- _Your task_
Could you copy exactly the lines from the one containing "Task: Click the 需要帮助? help link" through the last line of the records, leaving out every picture?

────────────────────────────────────────

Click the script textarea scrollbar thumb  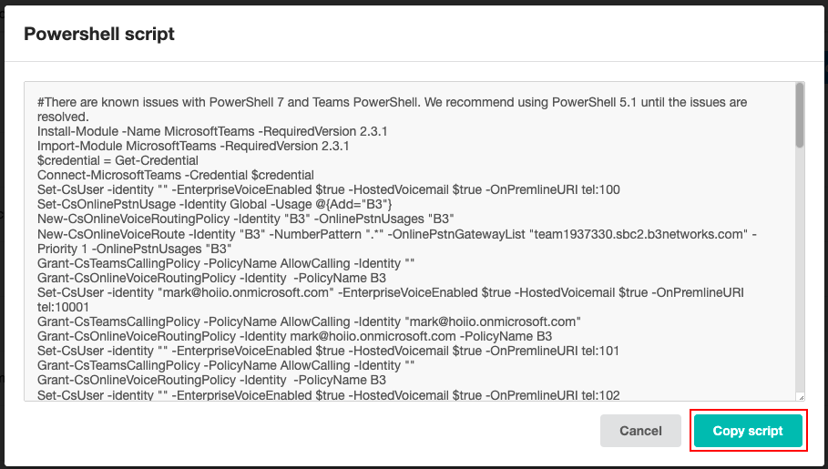(800, 116)
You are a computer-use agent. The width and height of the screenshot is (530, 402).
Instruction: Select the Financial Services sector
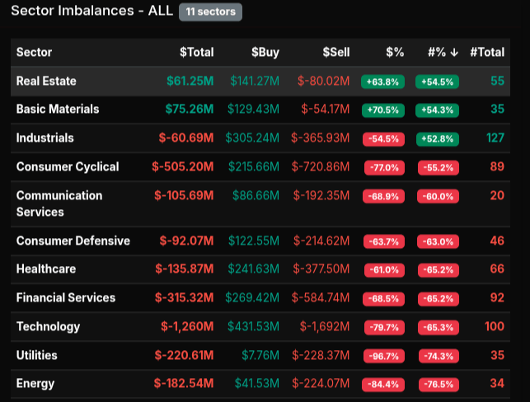pos(66,297)
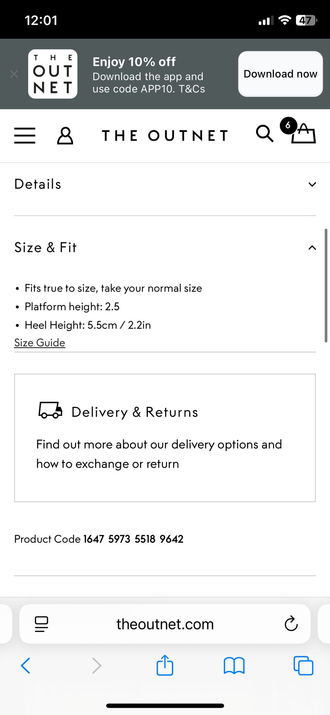Expand the Details section chevron
The width and height of the screenshot is (330, 715).
click(x=312, y=184)
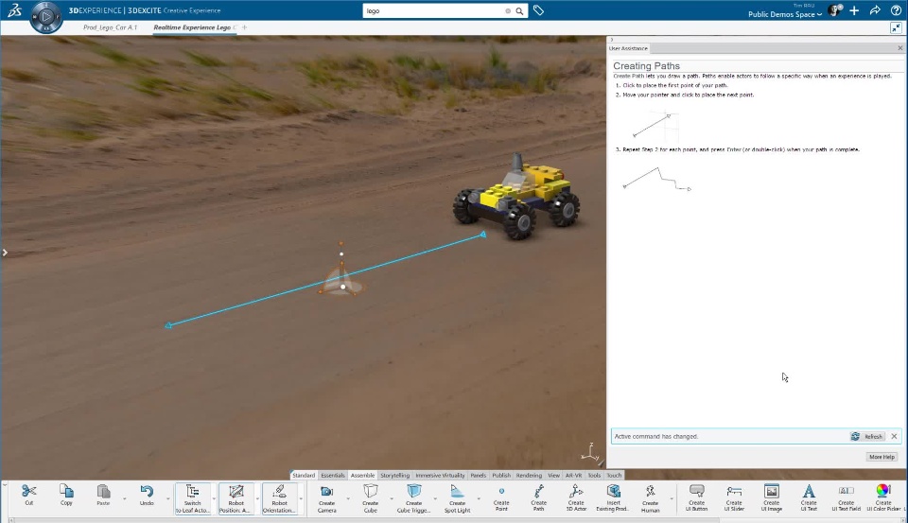Expand the left side panel arrow

5,253
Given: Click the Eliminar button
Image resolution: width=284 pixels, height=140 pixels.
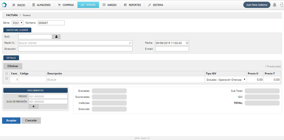Looking at the screenshot, I should click(x=13, y=66).
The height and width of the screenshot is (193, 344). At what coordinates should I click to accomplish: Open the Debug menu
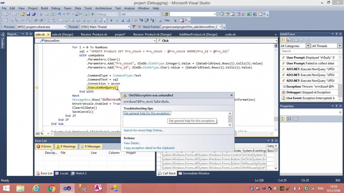coord(56,8)
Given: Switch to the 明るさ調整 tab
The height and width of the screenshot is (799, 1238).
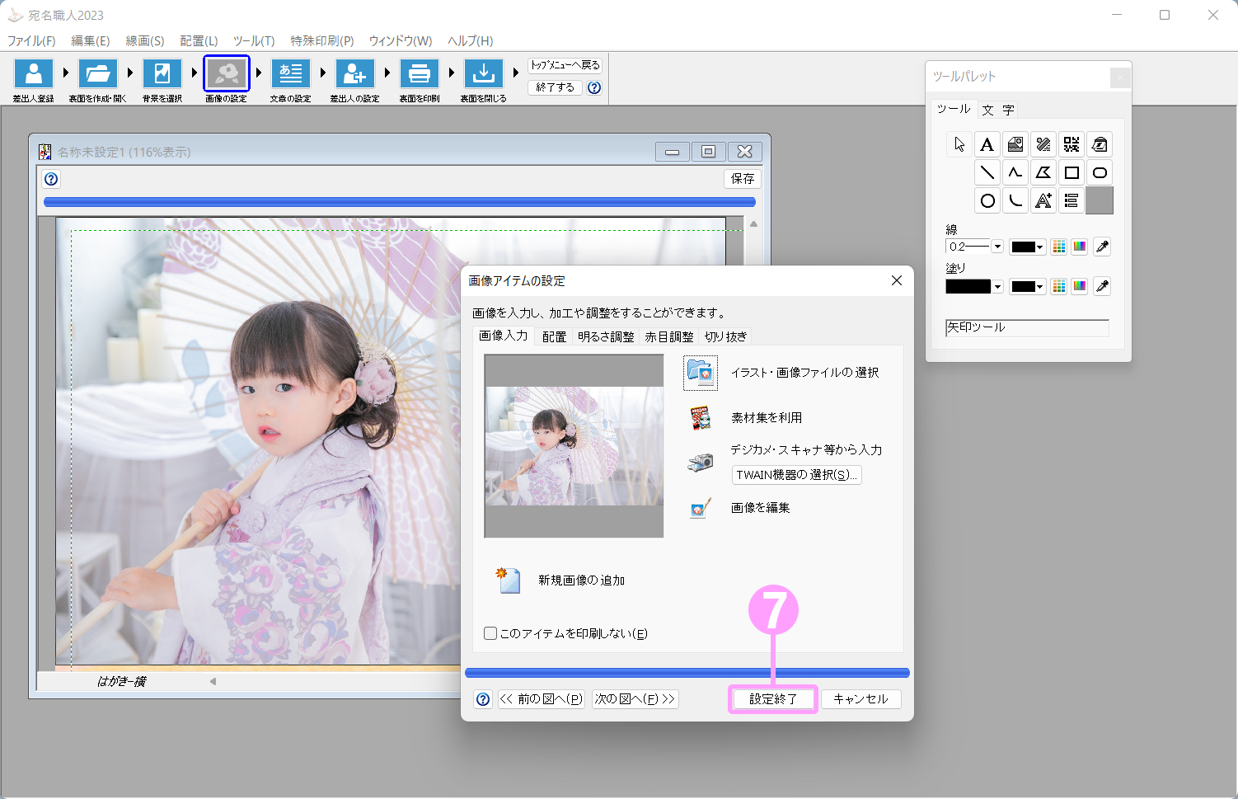Looking at the screenshot, I should [x=606, y=336].
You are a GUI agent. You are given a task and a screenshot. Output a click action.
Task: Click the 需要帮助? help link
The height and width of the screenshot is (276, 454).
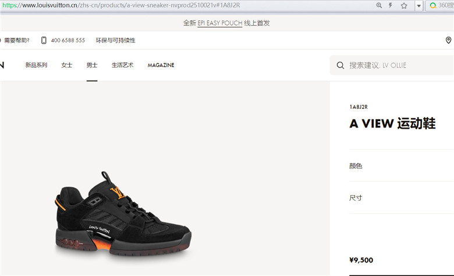(x=16, y=40)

────────────────────────────────────────

- _Solution to the problem_
Task: Click the 需要帮助? help link
The height and width of the screenshot is (276, 454).
(x=16, y=40)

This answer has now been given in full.